Type 2 diabetes mellitus (T2DM) is a chronic metabolic disease characterized by lack of insulin and high glucose levels. T2DM can cause bone loss and fracture, thus leading to diabetic osteoporosis. Promoting osteogenic differentiation of osteoblasts may effectively treat diabetic osteoporosis. We previously reported that Sirtuin 1 (Sirt1), a NAD+-dependent deacetylase, promotes osteogenic differentiation through downregulation of peroxisome proliferator-activated receptor (PPAR) γ. We also found that miR-132 regulates osteogenic differentiation by downregulating Sirt1 in a PPARβ/δ-dependent manner. The ligand-activated transcription factor, PPARα, is another isotype of the peroxisome proliferator-activated receptor family that helps maintain bone homeostasis and promot bone formation.
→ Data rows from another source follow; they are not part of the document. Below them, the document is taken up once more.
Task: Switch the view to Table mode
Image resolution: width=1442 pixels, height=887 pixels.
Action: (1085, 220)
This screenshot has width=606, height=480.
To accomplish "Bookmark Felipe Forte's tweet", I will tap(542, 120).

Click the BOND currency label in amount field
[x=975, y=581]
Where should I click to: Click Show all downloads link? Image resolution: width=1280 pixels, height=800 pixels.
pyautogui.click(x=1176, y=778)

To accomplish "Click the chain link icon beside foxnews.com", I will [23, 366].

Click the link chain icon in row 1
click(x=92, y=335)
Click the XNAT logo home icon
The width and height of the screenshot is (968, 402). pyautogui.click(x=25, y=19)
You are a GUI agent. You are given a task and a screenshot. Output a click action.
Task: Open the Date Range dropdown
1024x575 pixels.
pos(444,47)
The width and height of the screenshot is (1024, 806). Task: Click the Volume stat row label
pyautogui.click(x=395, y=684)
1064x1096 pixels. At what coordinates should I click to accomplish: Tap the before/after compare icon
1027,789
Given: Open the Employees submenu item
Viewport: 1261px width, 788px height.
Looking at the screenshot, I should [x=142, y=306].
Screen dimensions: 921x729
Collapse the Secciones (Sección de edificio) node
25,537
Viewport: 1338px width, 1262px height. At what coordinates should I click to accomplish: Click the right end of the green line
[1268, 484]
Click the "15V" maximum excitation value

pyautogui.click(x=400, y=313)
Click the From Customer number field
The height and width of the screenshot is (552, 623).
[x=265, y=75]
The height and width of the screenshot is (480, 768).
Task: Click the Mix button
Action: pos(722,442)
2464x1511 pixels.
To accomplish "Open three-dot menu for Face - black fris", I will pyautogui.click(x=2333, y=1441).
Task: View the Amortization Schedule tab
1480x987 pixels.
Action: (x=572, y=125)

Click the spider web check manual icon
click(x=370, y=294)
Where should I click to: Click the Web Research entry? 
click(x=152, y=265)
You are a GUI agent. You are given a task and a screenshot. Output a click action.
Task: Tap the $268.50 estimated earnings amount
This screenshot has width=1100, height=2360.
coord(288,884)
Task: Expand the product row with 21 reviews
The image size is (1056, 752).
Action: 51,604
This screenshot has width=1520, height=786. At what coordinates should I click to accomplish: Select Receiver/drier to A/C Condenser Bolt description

Whether the regulatory role of PPARα in osteogenic differentiation is mediated via Sirt1 remains unclear. In the present study, we aimed to determine this role and the underlying mechanism by using high glucose (HG) and free fatty acids (FFA) to mimic T2DM in MC3T3-E1 cells. The results showed that HG-FFA significantly inhibited expression of PPARα, Sirt1 and osteogenic differentiation, but these effects were markedly reversed by PPARα overexpression. Moreover, siSirt1 attenuated the positive effects of PPARα on osteogenic differentiation, suggesting that PPARα promotes osteogenic differentiation in a Sirt1-dependent manner. Luciferase activity assay confirmed interactions between PPARα and Sirt1. These findings indicate that PPARα promotes osteogenic differentiation via the Sirt1-dependent signaling pathway.